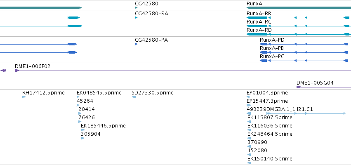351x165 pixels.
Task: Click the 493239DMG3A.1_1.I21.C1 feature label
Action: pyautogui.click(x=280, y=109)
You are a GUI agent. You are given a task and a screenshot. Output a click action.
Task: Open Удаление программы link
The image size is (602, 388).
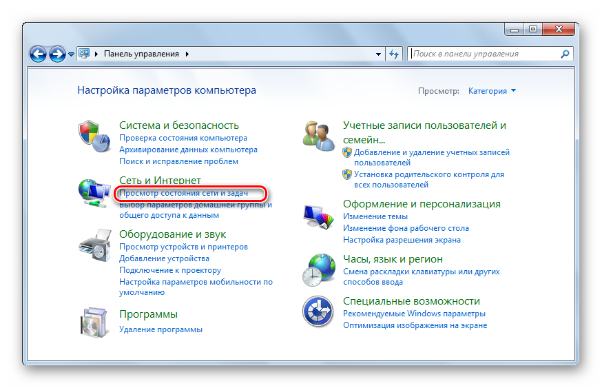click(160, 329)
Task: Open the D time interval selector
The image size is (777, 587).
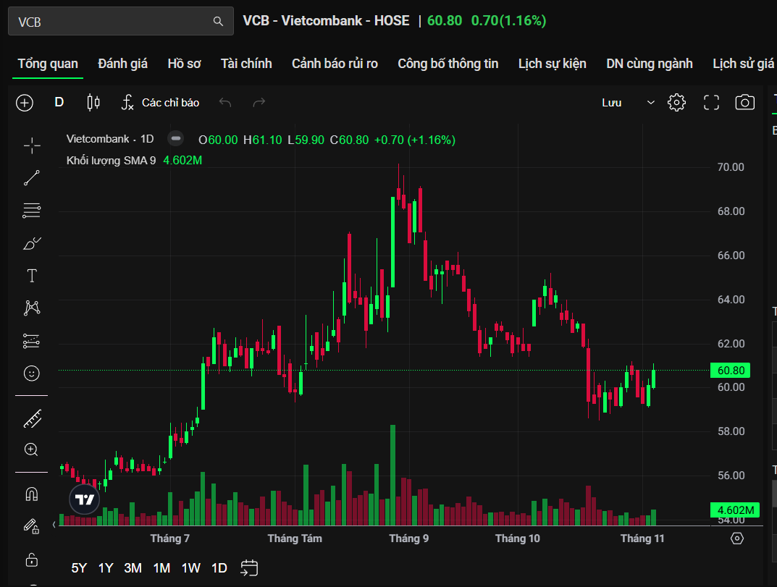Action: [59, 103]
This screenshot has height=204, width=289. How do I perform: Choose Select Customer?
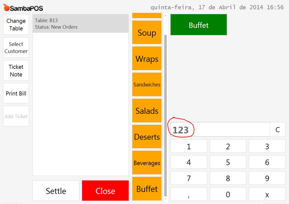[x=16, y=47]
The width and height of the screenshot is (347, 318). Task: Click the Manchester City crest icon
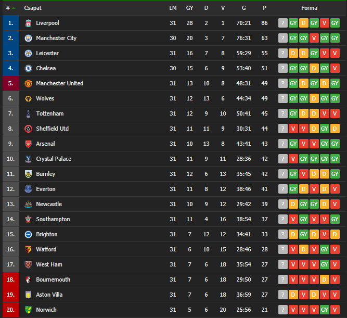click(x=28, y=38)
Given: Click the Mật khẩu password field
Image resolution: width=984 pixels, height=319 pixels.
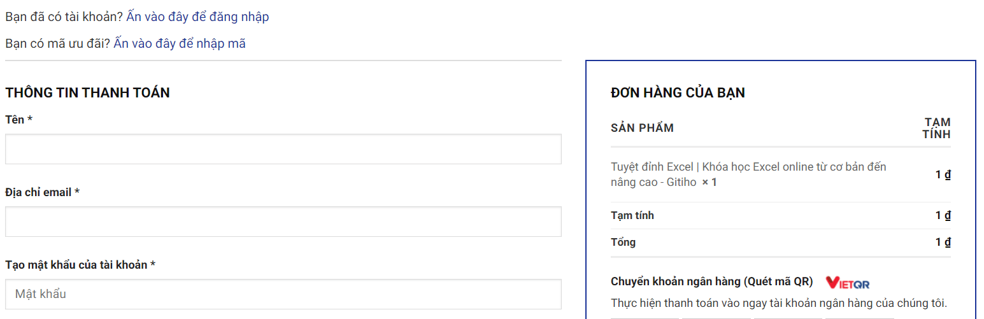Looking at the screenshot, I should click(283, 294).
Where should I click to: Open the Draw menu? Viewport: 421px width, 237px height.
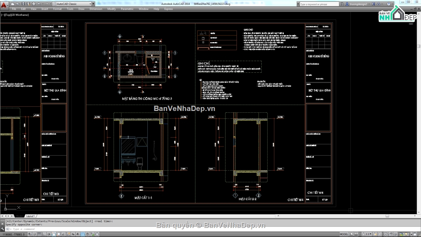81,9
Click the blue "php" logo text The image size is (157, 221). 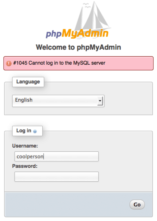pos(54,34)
☆ ☆ ☆ ☆
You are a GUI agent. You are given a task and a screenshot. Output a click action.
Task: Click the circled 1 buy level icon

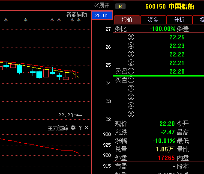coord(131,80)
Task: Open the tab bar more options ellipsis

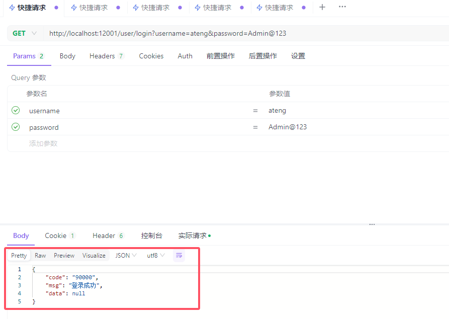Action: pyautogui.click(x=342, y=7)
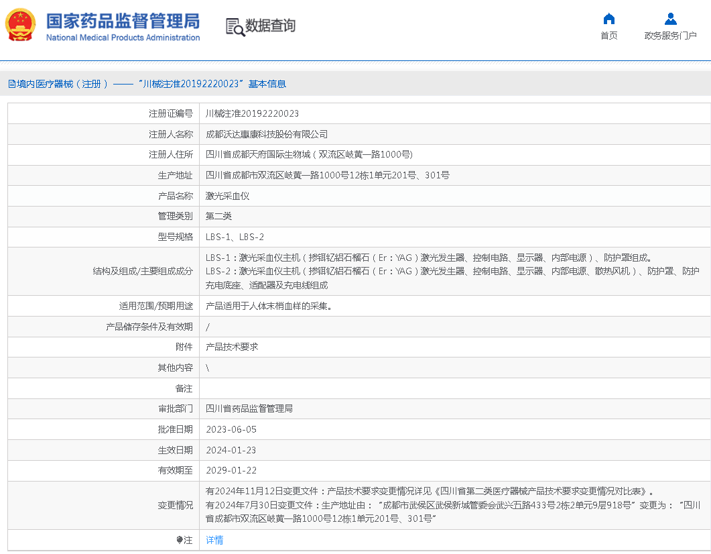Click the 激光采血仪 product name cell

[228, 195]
☆ ☆ ☆ ☆
• Work instruction: All that is wanted is the lines above between the one containing "The image size is (777, 587)." and the one containing "Given: Click the Mật khẩu password field", inclusive, restated word for word, with pictures omitted.

• Task response:
The image size is (777, 587).
Action: [59, 103]
This screenshot has height=204, width=289. How do I perform: Choose Select Customer?
[x=16, y=47]
The width and height of the screenshot is (347, 318). Task: Click the Manchester City crest icon
click(x=28, y=38)
Given: Click the Mật khẩu password field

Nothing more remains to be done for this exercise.